![](/files/books/160/oblozhka-knigi-znamenitye-pisateli-zapada.-55-portretov-227348.jpg)
Текст книги "Знаменитые писатели Запада. 55 портретов"
Автор книги: Юрий Безелянский
Жанр:
Биографии и мемуары
сообщить о нарушении
Текущая страница: 15 (всего у книги 48 страниц) [доступный отрывок для чтения: 18 страниц]
Кстати, о политике. В «Пармской обители» Стендаль образно сказал: «Политика в литературном произведении – это как выстрел из пистолета посреди концерта…»
Но Стендаль – это не только книги, а еще и дневник. Он без устали делал заметки, записывая всякое движение чувства, всякое событие. С одинаковой точностью он вел запись своим сокровенным душевным тайнам и франкам, потраченным на обед, на книги или стирку белья. Стендаль обладал некоей нервической графоманией: все записывать, все фиксировать, «остановить мгновение», хотя оно чаще не прекрасное, а, наоборот, безобразное. И эта «писанина» отражена в его литературном наследстве – в беллетристике, в письмах, в собранных даже анекдотах, где главный герой – сам Стендаль. Вот почему он мало заботился о стиле, цельности, рельефности – все, что он торопливо набрасывал на бумаге, это как бы не литературный текст, а всего лишь письмо к приятелю. И Стефан Цвейг делает вывод о Стендале, что он не живописец слова, а всего лишь фотограф-моменталист. Поэтому у Стендаля и отношения к собственным книгам как в забавным пустячкам. Никакого величия, никакой напыщенности.
Другое дело – женщины. Это куда серьезнее. Тем более что природа обделила Стендаля мужской красотой. Физиономия – круглая, красная, мещански дородная. Насмешка судьбы: нежная душа мотылька заключена в изобилии плоти и жира. У Стендаля были и соответствующие прозвища: китаец, обойщик, дипломат с физиономией аптекаря… Но в этом гигантском теле, как замечает Цвейг, дрожит и трепещет клубок чувствительных до болезненности нервов. И как с такой внешностью добиваться успеха у женщин? Он мечтал быть Казановой, а у женских ног превращался в робкого гимназиста. Он рано потерял свои волосы и был вынужден постоянно прикрывать свою лысину. Выбранный им лиловый парик был не самым лучшим его украшением. А еще большой нос, толстые щеки и короткие ноги. Впоследствии появился и живот.

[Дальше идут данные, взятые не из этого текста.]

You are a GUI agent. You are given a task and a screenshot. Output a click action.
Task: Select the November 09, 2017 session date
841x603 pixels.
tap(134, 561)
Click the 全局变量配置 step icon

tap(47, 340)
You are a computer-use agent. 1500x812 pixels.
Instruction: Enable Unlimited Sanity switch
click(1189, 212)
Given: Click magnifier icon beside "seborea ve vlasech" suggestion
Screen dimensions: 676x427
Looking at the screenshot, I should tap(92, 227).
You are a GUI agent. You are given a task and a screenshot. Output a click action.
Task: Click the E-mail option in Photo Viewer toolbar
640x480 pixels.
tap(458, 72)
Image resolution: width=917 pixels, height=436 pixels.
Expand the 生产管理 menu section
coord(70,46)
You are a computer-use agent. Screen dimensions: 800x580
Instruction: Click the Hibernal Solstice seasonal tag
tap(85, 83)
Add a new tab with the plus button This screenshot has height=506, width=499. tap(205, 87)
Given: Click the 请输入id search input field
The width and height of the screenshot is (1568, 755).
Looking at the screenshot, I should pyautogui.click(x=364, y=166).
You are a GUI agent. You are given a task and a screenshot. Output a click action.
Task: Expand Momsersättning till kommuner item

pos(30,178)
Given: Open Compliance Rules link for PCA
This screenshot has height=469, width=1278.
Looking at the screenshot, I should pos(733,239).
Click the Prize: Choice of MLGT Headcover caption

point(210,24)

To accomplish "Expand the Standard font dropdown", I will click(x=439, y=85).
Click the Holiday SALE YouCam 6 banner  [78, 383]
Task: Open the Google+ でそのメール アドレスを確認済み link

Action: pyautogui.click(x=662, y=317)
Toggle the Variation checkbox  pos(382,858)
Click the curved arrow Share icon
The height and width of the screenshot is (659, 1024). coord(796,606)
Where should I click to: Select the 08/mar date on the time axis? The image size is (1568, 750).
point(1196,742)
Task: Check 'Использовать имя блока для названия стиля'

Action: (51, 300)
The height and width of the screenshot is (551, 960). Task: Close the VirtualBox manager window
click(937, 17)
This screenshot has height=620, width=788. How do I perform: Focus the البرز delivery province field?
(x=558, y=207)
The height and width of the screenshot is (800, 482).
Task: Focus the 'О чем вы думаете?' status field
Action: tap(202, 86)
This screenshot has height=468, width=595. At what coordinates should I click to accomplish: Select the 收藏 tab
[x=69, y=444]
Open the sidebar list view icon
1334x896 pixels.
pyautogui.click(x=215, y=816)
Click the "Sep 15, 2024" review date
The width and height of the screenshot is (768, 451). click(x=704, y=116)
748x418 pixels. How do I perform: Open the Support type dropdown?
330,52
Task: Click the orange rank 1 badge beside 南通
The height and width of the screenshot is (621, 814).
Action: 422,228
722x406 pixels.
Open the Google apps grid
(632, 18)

Первый же опыт с женщиной закончился конфузом. А всего у Стендаля было всего 6 или 7 побед, в том числе неоднократно бравшиеся уже другими крепостями или добровольно капитулирующие добродетели. Многие из женщин, которых любил Стендаль, были для него недостижимы, включая и самую первую из них. Он признавался: «Я всегда хотел покрыть поцелуями свою мать и хотел, чтобы при этом на ней не было никакой одежды… Я всегда хотел покрыть поцелуями ее грудь». Она умерла, когда Стендалю было 7 лет.
Первая покорившаяся ему женщина – это было в Милане, в 1800 году, – наградила его сифилисом. Там же в Милане через год Стендаль пылал страстью к полногрудой Анжеле Пьертрагруа, но не мог признаться ей в любви, которую она щедро раздавала другим мужчинам. Спустя 10 лет Стендаль снова встретился с Анжелой и, наконец, признался, что был в нее влюблен. «Господи, – удивилась она, – почему же вы тогда молчали? Но, честно говоря, и сейчас не поздно», – сказала дама и увлекла Стендаля на кровать. В ознаменование любовной победы Стендаль попросил вышить на своих помочах эту знаменательную для него дату: 21 сентября 1814 года, в половине двенадцатого утра…
Были и другие женщины в жизни Стендаля: Адель Ребюффель, Меланж Гилберт, Александра Дарю, танцовщица Луазон, аристократка Джулия Роньери, которая бросила Стендалю уничтожающую фразу: «Вы старый и некрасивый…» Была еще Матильда Дембовски, вдохновившая писателя на создание книги «О любви» (любопытно, что за 10 лет после ее публикации удалось продать всего лишь 17 экземпляров).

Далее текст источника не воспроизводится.